True love doesn’t say, “I’ll love you when you change.” True love says, “I love you as you are, and I trust God with the rest.” This kind of love creates the very conditions where growth can take root.
It reminds me of Galatians 5:1: “It is for freedom that Christ has set us free.” Marriage is not a contract of control but a covenant of freedom. In that freedom, real intimacy blossoms.
This plays out in small, ordinary choices.
When he loads the dishwasher “wrong,” I can point out his mistake—or I can thank him for helping and either rearrange it or simply let it be.
When he handles the kids differently than I would, I can step in and correct him—or I can trust his way is valid and good enough.
When he forgets a detail I asked him to remember, I can keep a tally of his carelessness—or I can let it slide and choose not to let bitterness take root.
These are not dramatic acts of sacrifice, but daily acts of surrender. They are the building blocks of peace in a lasting marriage.
Self-Examination
In all of this, I’m learning to ask myself: Why do I want to pick this battle?
Is it because I want control?
Is it because I fear being unseen or unloved?
Or is it truly because it matters for the good of our family and our faith?
Most of the time, if I’m honest, the battle is about me—my preferences, my pride, my way of doing things. And when that’s the case, laying it down becomes an act of humility and worship.
The Larger Witness
Finally, I see that the way I love my husband is not just about us. Our marriage is meant to be a picture of Christ’s love for the church. When I extend grace, patience, and acceptance, I am living out the truth of the gospel in my home.

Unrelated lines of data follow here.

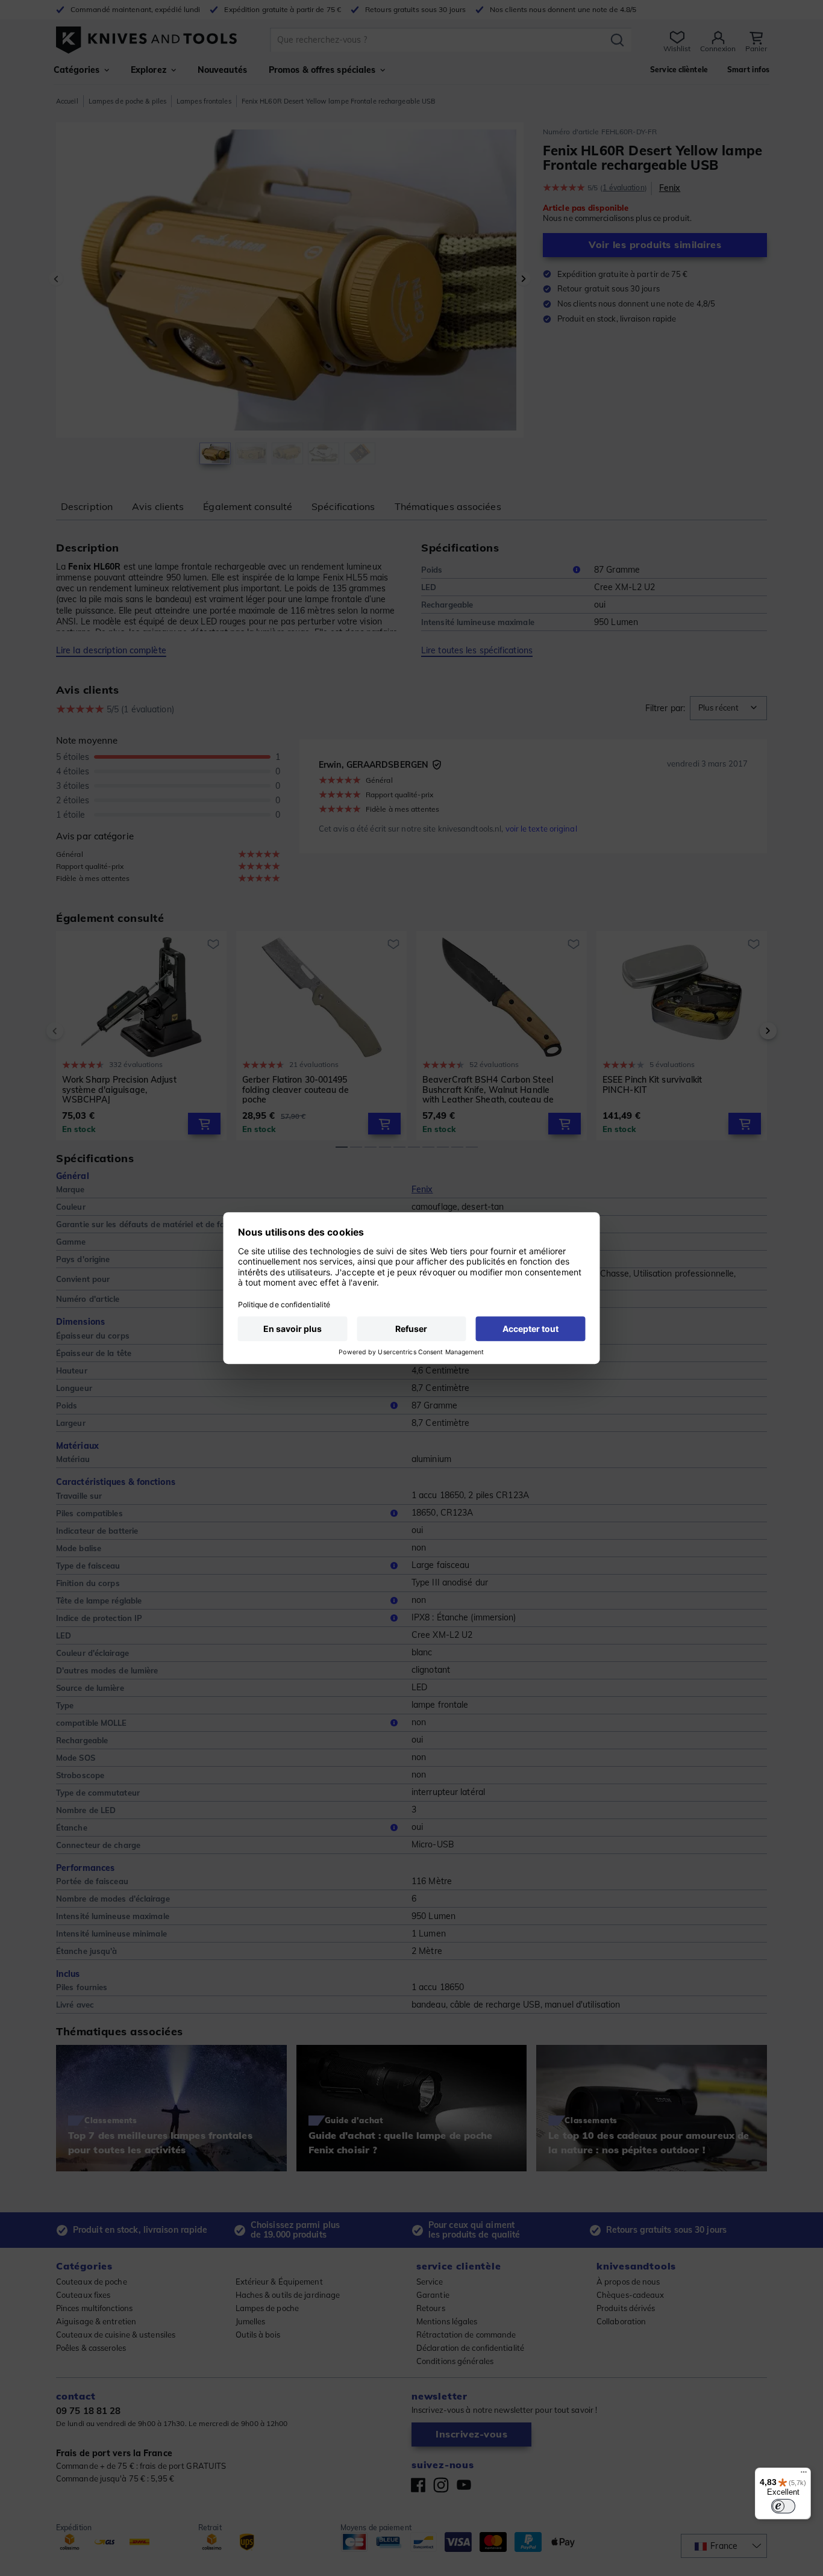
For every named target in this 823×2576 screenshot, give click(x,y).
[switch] (783, 2506)
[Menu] (803, 2475)
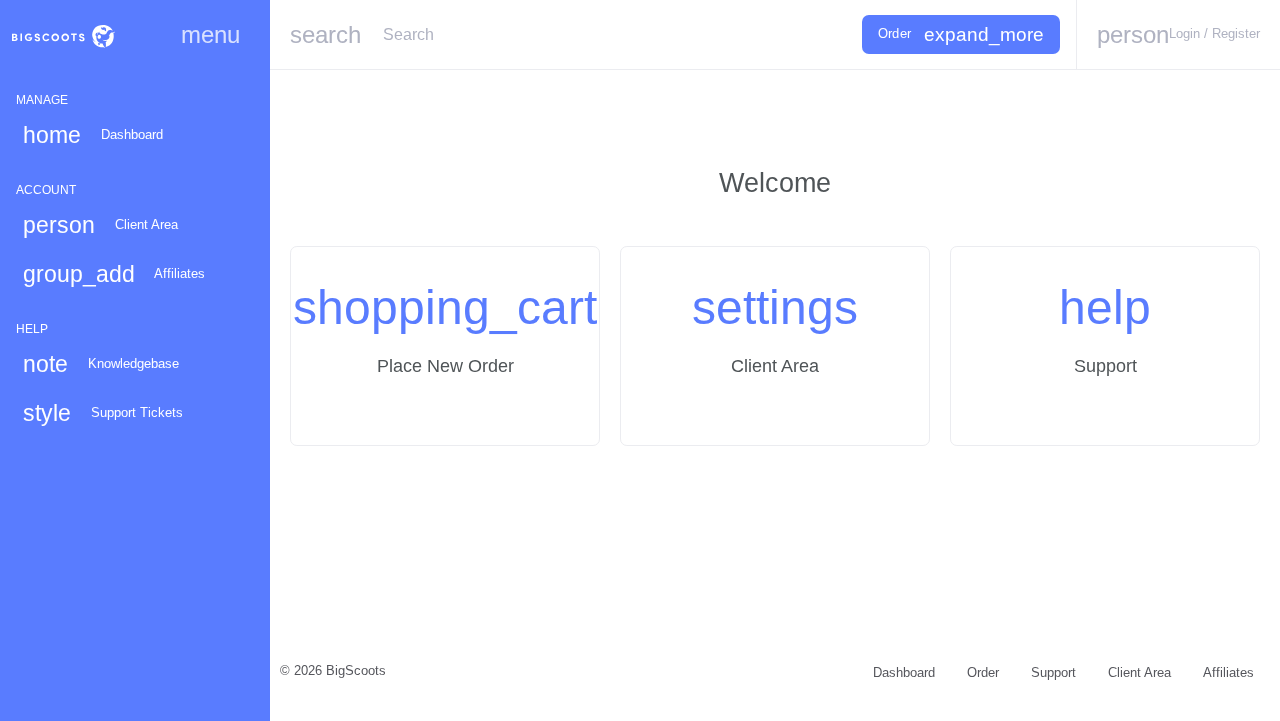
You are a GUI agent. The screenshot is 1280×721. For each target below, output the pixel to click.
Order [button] (961, 34)
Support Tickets (103, 413)
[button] (1178, 34)
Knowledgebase (101, 364)
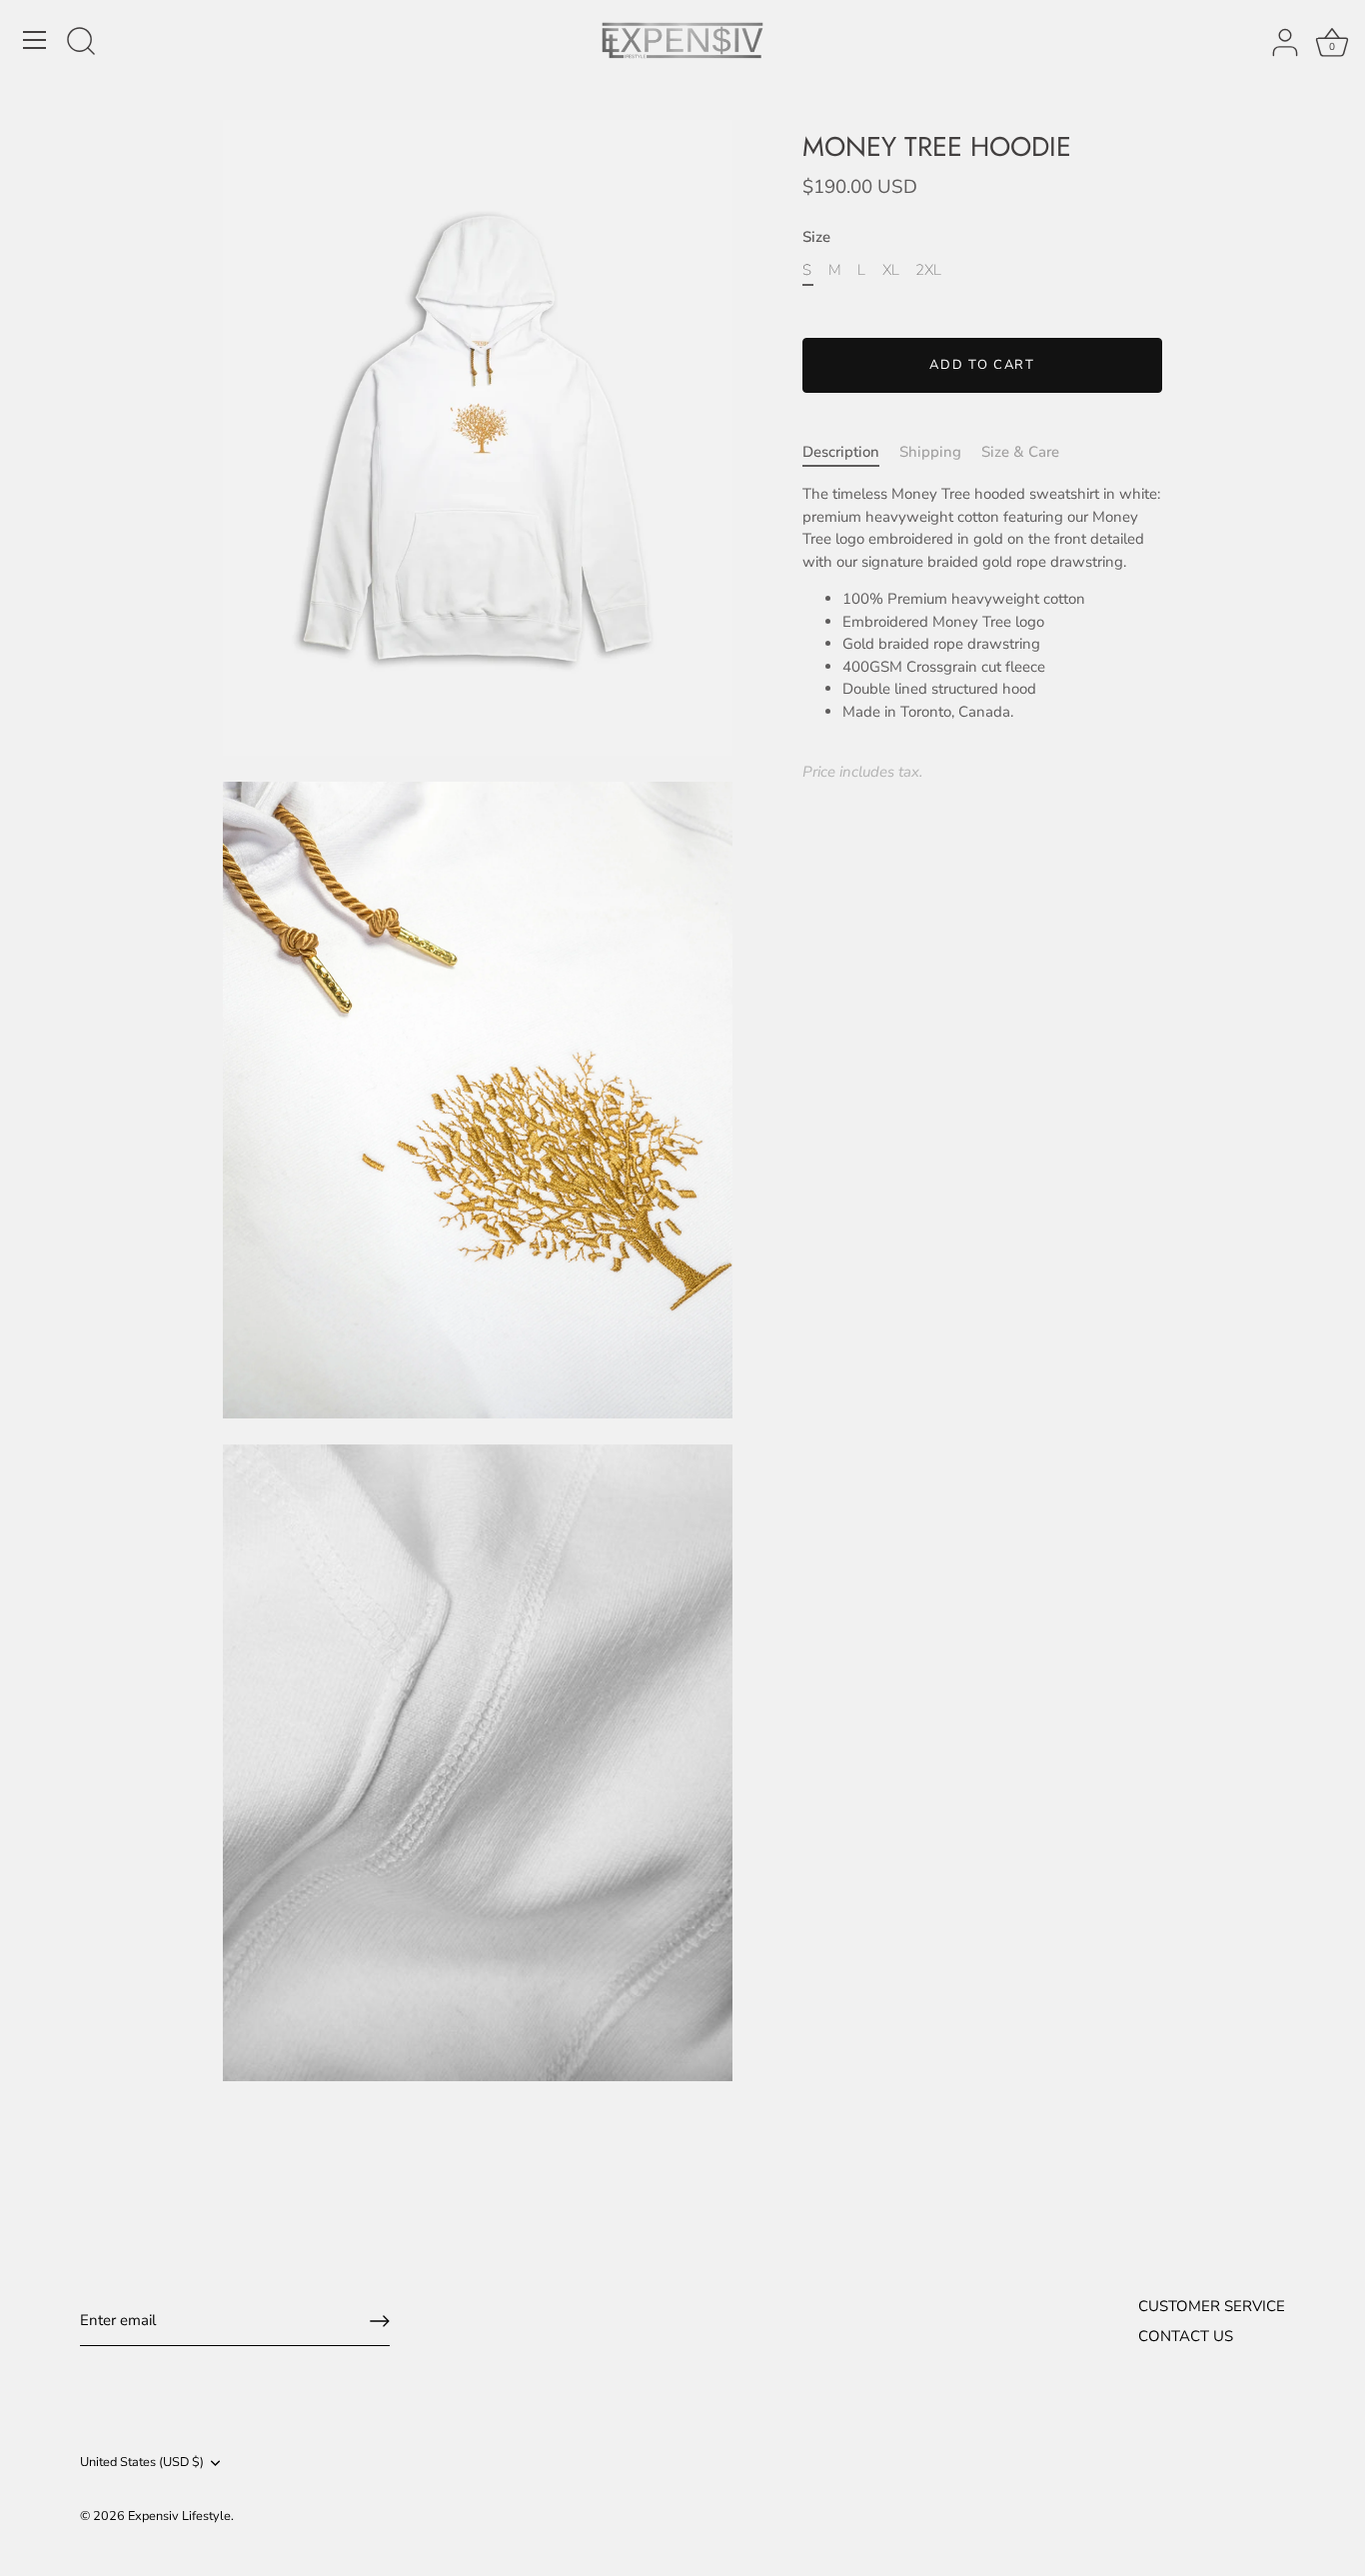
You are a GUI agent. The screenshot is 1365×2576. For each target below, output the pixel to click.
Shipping (930, 452)
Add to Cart (982, 365)
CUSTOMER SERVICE (1211, 2306)
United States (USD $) (142, 2463)
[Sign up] (380, 2321)
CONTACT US (1185, 2336)
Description (840, 452)
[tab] (850, 452)
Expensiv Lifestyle (179, 2516)
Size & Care (1020, 452)
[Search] (81, 43)
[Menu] (35, 40)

The world doesn’t need more marriages that look perfect on the outside but are cold on the inside. It needs marriages that reflect the warmth of Christ’s love—forgiving, faithful, sacrificial, messy, real.
Choosing Peace
So I return to the small, ordinary moments that make up a marriage. Do I correct, critique, insist—or do I choose love, grace, and peace?
I don’t always get it right. Sometimes I speak too quickly, press too hard, or hold onto my pride. Sometimes I let the little things get to me, speak biting words, or roll my eyes in disdain.
But when I remember that I am not my husband’s project manager, and definitely not his savior, I breathe easier.
I am his wife, his companion, his friend.
And in loving him as he is today, I mirror the love of the One who loved me first—not when I was perfect, but while I was still a work in progress.